Weak memory models formalize the inconsistent behaviors that one can observe in multithreaded programs running on modern hardware. In so doing, they complicate the already-difficult task of reasoning about correctness of concurrent code. Worse, they render impotent most formal methods that have been developed to tame concurrency, which almost universally assume a strong (i.e., sequentially consistent) memory model. In response, we have developed a number of alternative reasoning techniques that are sound for programs running weak memory consistency. I will cover both program logics, such as relaxed separation logic, as well as theorems that allow reducing reasoning about well-structured weakly consistent implementations down to sequential consistency, and show how these can be applied to reason about a practical RCU implementation.
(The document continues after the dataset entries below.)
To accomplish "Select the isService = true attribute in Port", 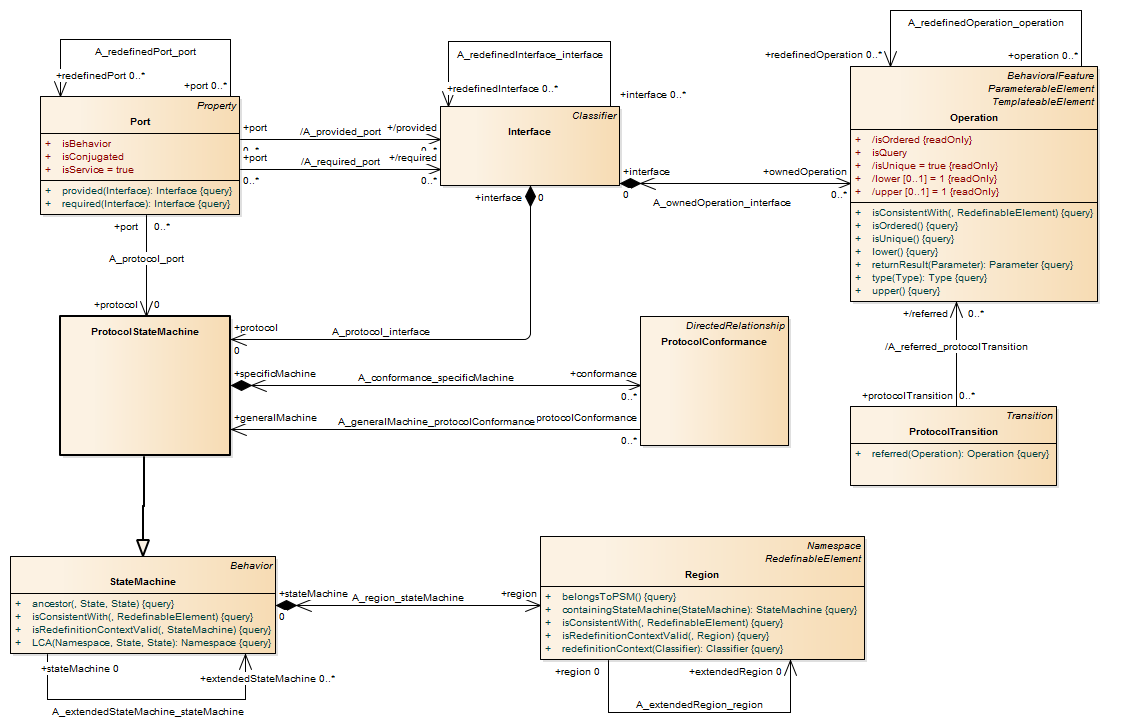I will (x=98, y=170).
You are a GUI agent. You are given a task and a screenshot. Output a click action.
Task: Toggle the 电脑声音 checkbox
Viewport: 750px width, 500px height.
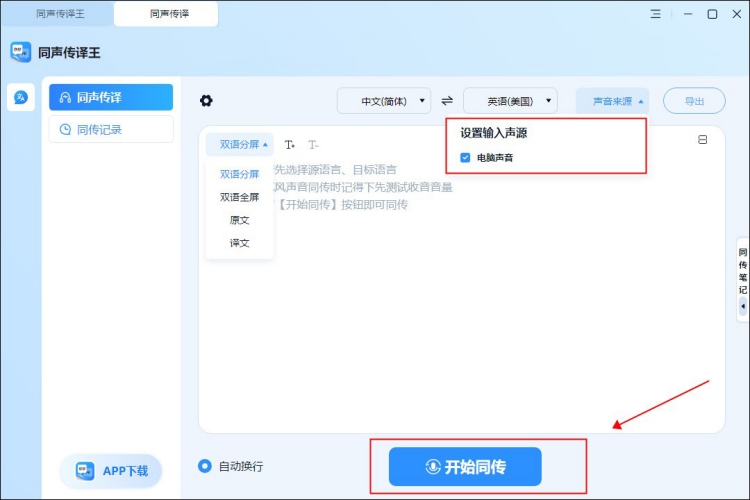pos(465,158)
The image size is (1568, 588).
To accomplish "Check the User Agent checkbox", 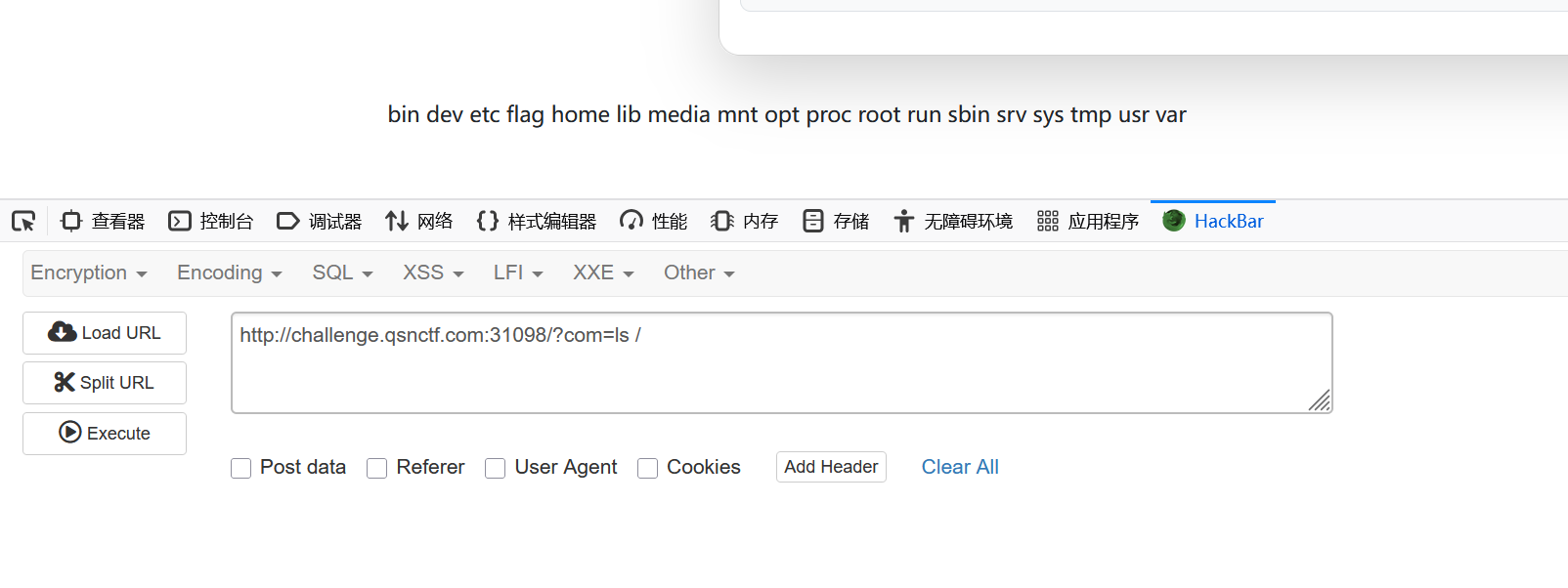I will (496, 468).
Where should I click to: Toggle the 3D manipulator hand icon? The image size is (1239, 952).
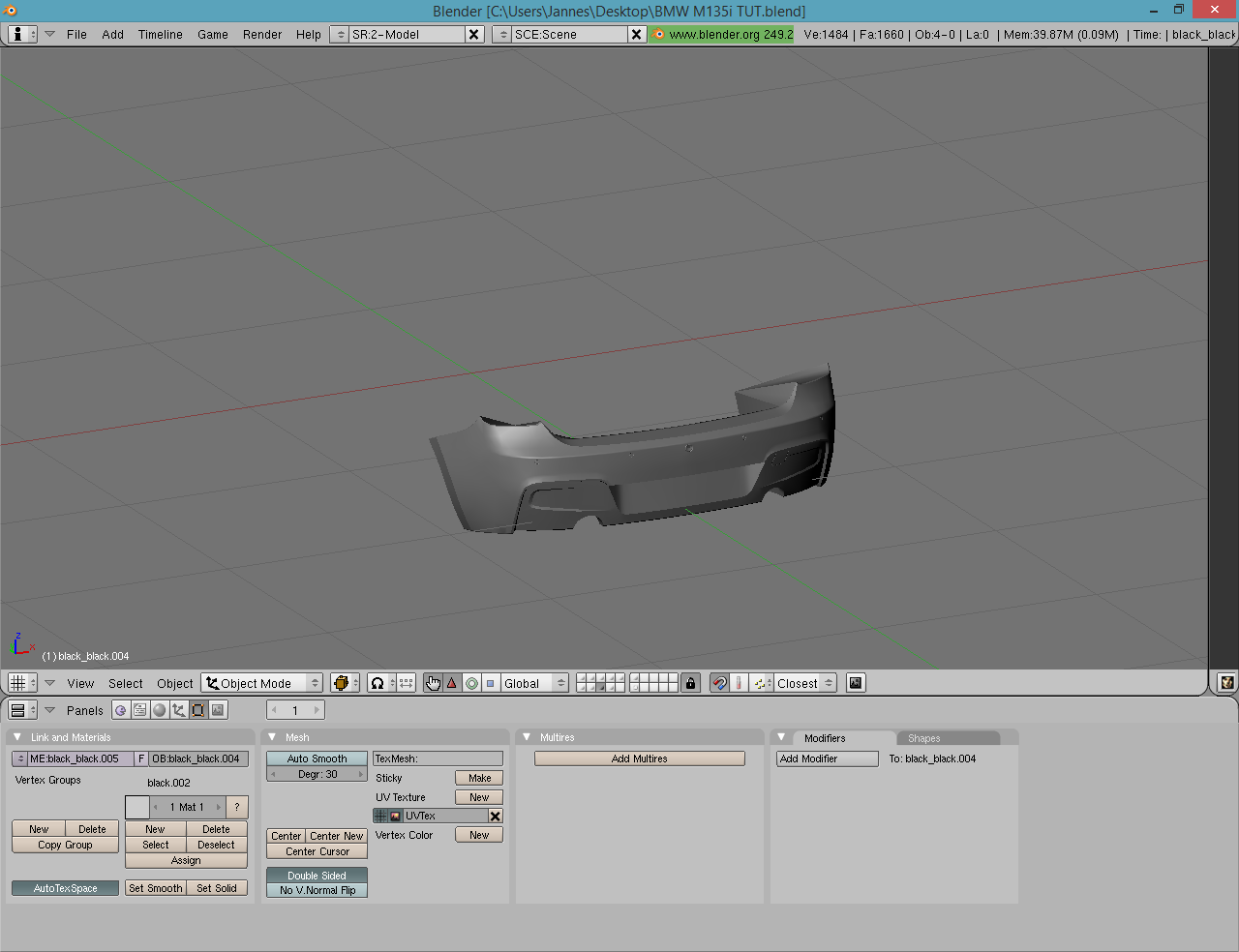[433, 683]
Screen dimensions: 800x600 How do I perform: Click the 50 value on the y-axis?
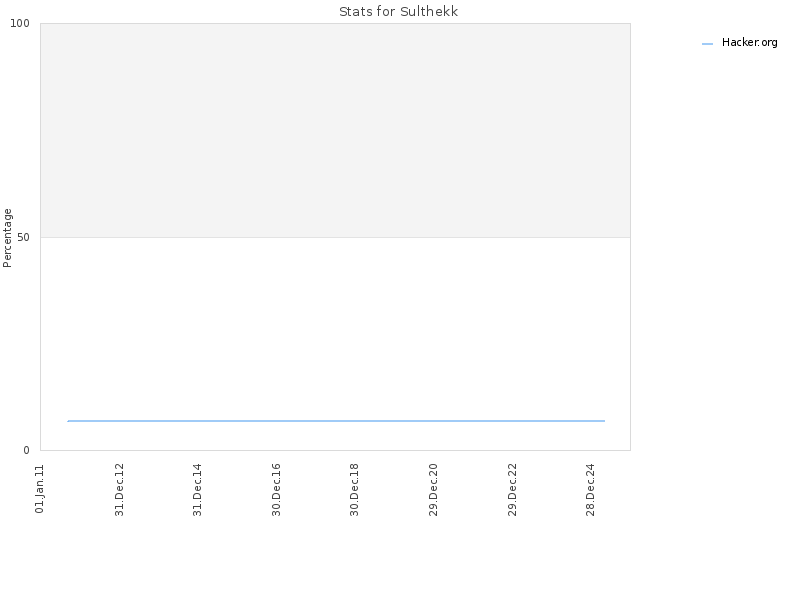point(23,238)
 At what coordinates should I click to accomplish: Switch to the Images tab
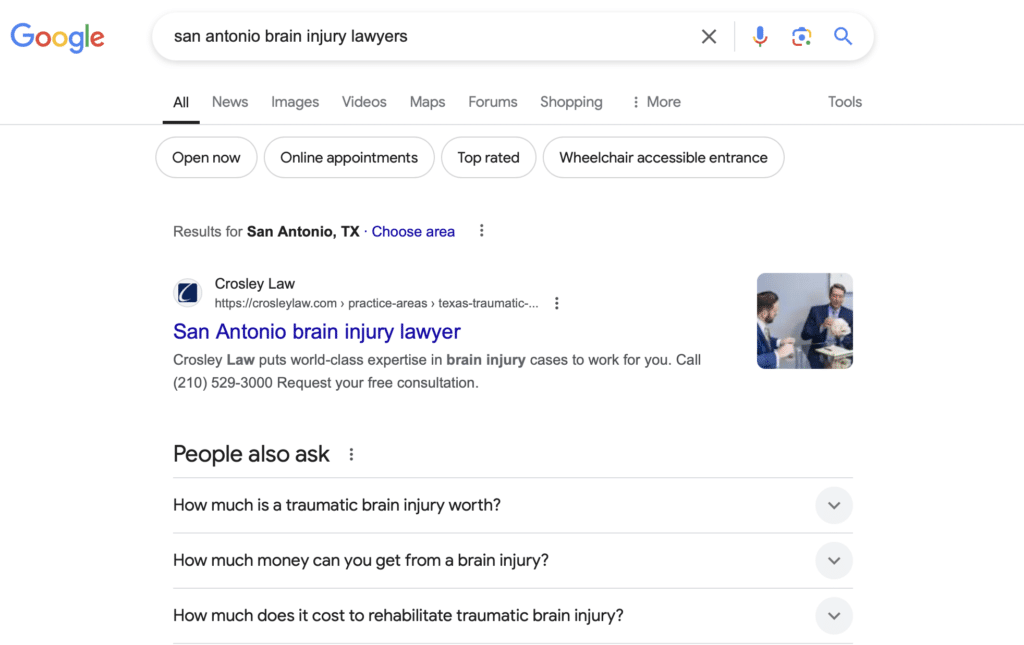coord(295,102)
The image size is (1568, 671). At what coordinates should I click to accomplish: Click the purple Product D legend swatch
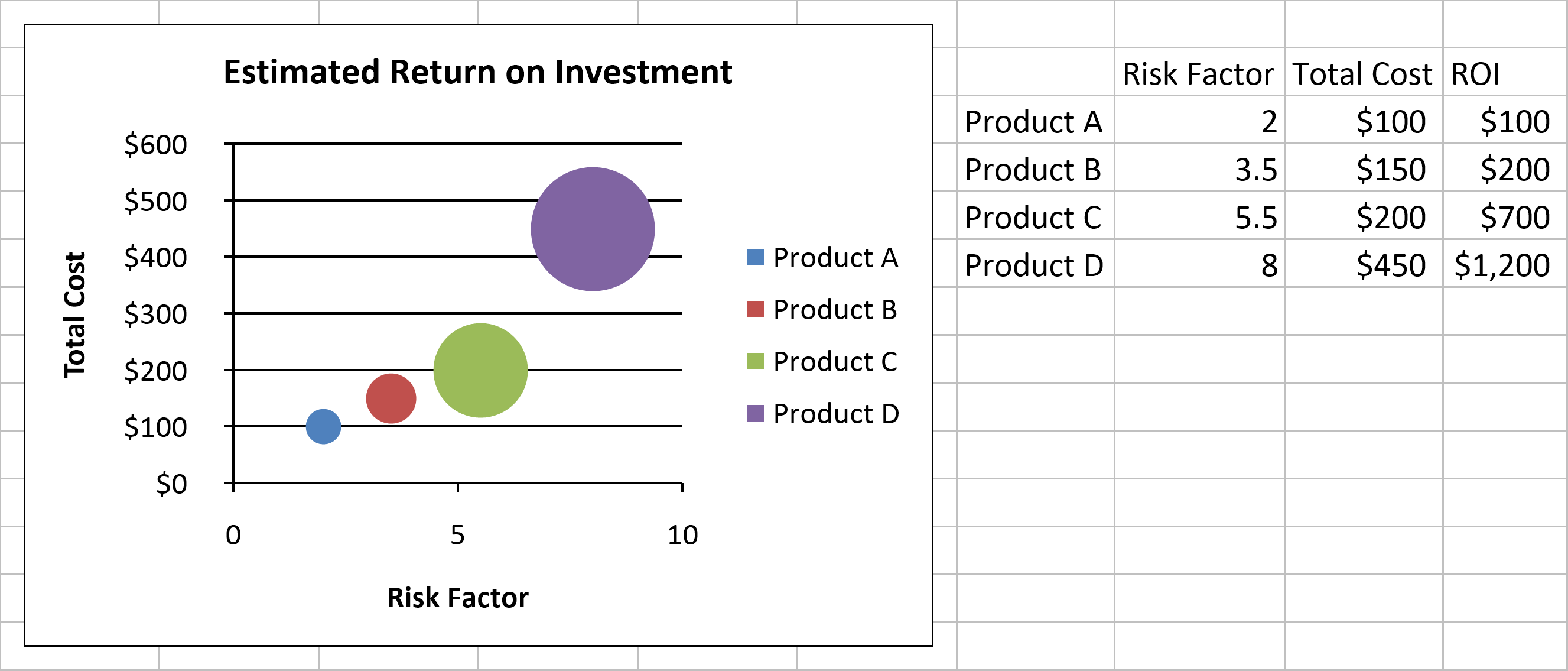click(x=755, y=413)
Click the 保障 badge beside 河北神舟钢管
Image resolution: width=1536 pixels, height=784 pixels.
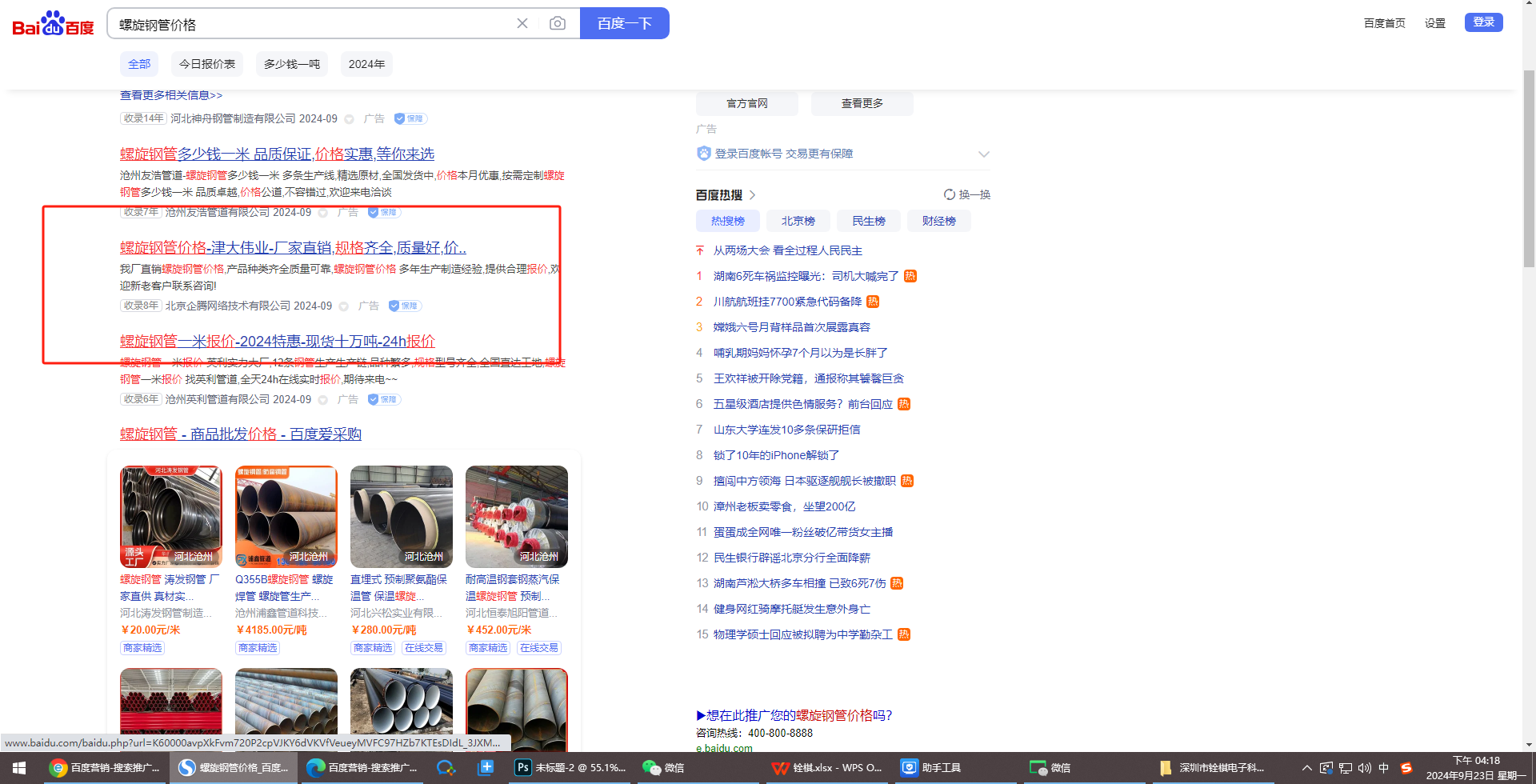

Viktor Vafeiadis is a tenure-track researcher at MPI-SWS. He got his BA (2004) and PhD (2008) from the University of Cambridge. Before joining MPI-SWS in October 2010, he was a postdoc at Microsoft Research and at the University of Cambridge.
He is broadly interested in programming languages and verification with a focus on program logics for weak memory (RSL, FSL, GPS, OGRA), program logics for interleaving concurrency (RGSep, deny-guarantee, CAP, CSL soundness), compiler verification (C11 compilation, CompCertTSO, Pilsner, SepCompCert), automated verification of concurrent programs (Cave), and interactive theorem proving (Paco, Mtac, adjustable references).